Devrim tarafından doğmuş
Yani Troçki, askeri bilimin tüm kurallarına uygun bir ordu kurmayı savundu. Ama tartıştığı sadece Frunze ile miydi? Hayır, Troçki'nin rakiplerinden biri, Kruşçev'in iradesiyle neredeyse bir dahi komutan MN Tukhachevsky'ye dönüşen kendi halkının eski teğmen ve cellatıydı. Kelimenin tam anlamıyla şunları verdi: “Marksist araştırma yöntemi, askere alma meselelerinde, arka cephenin örgütlenmesi meselelerinde (geniş anlamda) çok önemli bir fark olacağını gösteriyor. Ve bu fark zaten büyük ölçüde, bağlı kalacağımız stratejinin doğasını değiştiriyor."
Tukhachevsky, "Ulusal ve Sınıf Stratejisi" adlı eserinde Marksist yöntemin buna nasıl yansıtılması gerektiğini yazdı, ancak yukarıdaki satırlar, gelecekteki Mareşal'in baştan sona bilgi ve eğitim eksikliğini telafi etmeye çalıştığı demagojiye eğilimine tanıklık ediyor. Kızıl Ordu'daki kariyeri.

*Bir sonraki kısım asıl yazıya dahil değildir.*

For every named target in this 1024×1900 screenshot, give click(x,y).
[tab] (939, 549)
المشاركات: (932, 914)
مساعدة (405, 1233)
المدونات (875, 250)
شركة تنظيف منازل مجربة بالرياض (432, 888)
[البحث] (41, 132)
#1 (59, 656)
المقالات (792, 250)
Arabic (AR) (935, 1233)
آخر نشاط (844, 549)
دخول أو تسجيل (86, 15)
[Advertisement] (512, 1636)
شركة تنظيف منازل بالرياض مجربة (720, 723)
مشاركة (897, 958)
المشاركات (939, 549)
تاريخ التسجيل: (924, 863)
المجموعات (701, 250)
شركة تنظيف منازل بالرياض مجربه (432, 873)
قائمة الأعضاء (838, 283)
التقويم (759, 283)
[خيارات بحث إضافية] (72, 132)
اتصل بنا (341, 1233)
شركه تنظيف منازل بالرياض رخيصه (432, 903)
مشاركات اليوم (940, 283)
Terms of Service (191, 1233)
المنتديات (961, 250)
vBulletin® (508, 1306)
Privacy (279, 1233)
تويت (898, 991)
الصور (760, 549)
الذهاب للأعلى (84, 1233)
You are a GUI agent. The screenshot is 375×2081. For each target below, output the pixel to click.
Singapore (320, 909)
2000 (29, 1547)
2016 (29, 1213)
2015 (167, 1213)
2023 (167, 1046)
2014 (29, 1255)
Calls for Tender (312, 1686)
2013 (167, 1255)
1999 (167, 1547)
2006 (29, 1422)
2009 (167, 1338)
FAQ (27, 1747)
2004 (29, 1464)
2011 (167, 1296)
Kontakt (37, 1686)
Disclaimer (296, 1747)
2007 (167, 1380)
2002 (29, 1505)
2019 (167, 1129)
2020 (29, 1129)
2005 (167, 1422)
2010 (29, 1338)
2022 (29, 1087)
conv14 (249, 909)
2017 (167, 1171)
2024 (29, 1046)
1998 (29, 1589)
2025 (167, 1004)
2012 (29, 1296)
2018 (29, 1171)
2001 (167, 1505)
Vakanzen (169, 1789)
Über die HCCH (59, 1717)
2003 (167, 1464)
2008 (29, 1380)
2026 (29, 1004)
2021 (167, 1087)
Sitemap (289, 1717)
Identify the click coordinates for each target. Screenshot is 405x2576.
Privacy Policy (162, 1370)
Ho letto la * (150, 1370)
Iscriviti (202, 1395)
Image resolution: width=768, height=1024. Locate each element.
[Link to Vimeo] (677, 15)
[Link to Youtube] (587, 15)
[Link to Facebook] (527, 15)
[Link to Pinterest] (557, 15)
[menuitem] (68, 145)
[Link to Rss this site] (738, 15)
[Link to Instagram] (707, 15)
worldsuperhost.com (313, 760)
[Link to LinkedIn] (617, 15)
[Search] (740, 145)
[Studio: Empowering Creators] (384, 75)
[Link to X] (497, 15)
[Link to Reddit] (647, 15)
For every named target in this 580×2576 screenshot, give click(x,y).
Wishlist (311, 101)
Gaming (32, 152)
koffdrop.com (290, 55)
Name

Dolayısıyla, Troçki'nin Bolşevik birliklere manevra yapmayı öğretenlerin beyazlar olduğu şeklindeki haklı iddiasına Tukhachevski şöyle cevap veriyor: “Şimdi, son İç Savaş'ta manevra kabiliyetimiz olup olmadığı ve bunun ne tür bir manevra kabiliyeti olduğu konusunda. yoldaş Troçki bu manevra kabiliyetini göz ardı etme eğilimindedir. Doğru, biraz ilkeldi, yani bin mil ileri ve bin mil geriydi, ancak manevra kabiliyeti vardı ve o kadar iyiydi ki muhtemelen tarihe geçecek."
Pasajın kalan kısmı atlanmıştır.